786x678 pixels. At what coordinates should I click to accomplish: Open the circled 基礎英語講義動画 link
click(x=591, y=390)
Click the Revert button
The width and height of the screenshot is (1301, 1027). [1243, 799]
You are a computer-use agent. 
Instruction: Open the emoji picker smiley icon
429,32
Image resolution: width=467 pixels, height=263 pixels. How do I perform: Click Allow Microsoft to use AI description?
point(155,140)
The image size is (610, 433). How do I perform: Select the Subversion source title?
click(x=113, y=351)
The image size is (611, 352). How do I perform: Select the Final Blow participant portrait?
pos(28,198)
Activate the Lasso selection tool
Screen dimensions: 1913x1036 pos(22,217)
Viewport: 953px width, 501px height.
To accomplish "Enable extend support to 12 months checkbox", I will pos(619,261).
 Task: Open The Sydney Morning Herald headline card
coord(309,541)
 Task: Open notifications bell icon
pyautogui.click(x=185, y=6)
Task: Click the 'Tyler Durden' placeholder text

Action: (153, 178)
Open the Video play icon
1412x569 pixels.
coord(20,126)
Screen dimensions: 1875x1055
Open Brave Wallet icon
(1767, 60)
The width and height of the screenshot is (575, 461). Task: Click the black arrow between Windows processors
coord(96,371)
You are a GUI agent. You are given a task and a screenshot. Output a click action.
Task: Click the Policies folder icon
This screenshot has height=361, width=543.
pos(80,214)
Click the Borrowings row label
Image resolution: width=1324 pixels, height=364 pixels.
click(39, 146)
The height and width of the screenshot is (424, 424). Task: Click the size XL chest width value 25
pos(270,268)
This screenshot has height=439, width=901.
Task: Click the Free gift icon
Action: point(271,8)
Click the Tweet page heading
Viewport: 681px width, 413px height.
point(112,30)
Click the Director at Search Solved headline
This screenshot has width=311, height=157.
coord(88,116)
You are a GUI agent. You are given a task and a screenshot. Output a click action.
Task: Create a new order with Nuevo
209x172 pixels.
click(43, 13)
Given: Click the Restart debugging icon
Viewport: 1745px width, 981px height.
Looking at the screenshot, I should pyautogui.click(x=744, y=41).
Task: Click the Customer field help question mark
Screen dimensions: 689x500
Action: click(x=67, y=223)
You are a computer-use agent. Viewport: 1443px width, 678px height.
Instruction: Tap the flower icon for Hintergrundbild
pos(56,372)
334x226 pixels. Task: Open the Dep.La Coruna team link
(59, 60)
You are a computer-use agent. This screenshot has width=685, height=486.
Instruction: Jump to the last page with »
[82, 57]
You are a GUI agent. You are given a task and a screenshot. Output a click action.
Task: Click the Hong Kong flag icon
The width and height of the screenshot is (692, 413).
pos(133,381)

++++++++++

▶ **Task details**: Copy all of the rows above line for line, changing nothing.

▶ **Solution**:
786x678 pixels. At what coordinates should I click to accomplish: Open the circled 基礎英語講義動画 link
click(x=591, y=390)
Click the Revert button
The width and height of the screenshot is (1301, 1027). [1243, 799]
You are a computer-use agent. 
Instruction: Open the emoji picker smiley icon
429,32
Image resolution: width=467 pixels, height=263 pixels. How do I perform: Click Allow Microsoft to use AI description?
point(155,140)
The image size is (610, 433). How do I perform: Select the Subversion source title?
click(x=113, y=351)
The image size is (611, 352). How do I perform: Select the Final Blow participant portrait?
pos(28,198)
Activate the Lasso selection tool
Screen dimensions: 1913x1036 pos(22,217)
Viewport: 953px width, 501px height.
To accomplish "Enable extend support to 12 months checkbox", I will pos(619,261).
 Task: Open The Sydney Morning Herald headline card
coord(309,541)
 Task: Open notifications bell icon
pyautogui.click(x=185, y=6)
Task: Click the 'Tyler Durden' placeholder text

Action: (153, 178)
Open the Video play icon
1412x569 pixels.
coord(20,126)
Screen dimensions: 1875x1055
Open Brave Wallet icon
(1767, 60)
The width and height of the screenshot is (575, 461). Task: Click the black arrow between Windows processors
coord(96,371)
You are a GUI agent. You are given a task and a screenshot. Output a click action.
Task: Click the Policies folder icon
This screenshot has height=361, width=543.
pos(80,214)
Click the Borrowings row label
Image resolution: width=1324 pixels, height=364 pixels.
click(39, 146)
The height and width of the screenshot is (424, 424). Task: Click the size XL chest width value 25
pos(270,268)
This screenshot has height=439, width=901.
Task: Click the Free gift icon
Action: point(271,8)
Click the Tweet page heading
Viewport: 681px width, 413px height.
point(112,30)
Click the Director at Search Solved headline
This screenshot has width=311, height=157.
coord(88,116)
You are a GUI agent. You are given a task and a screenshot. Output a click action.
Task: Create a new order with Nuevo
209x172 pixels.
click(43, 13)
Given: Click the Restart debugging icon
Viewport: 1745px width, 981px height.
Looking at the screenshot, I should pyautogui.click(x=744, y=41).
Task: Click the Customer field help question mark
Screen dimensions: 689x500
Action: click(x=67, y=223)
You are a computer-use agent. Viewport: 1443px width, 678px height.
Instruction: Tap the flower icon for Hintergrundbild
pos(56,372)
334x226 pixels. Task: Open the Dep.La Coruna team link
(59, 60)
You are a computer-use agent. This screenshot has width=685, height=486.
Instruction: Jump to the last page with »
[82, 57]
You are a GUI agent. You are given a task and a screenshot. Output a click action.
Task: Click the Hong Kong flag icon
The width and height of the screenshot is (692, 413).
pos(133,381)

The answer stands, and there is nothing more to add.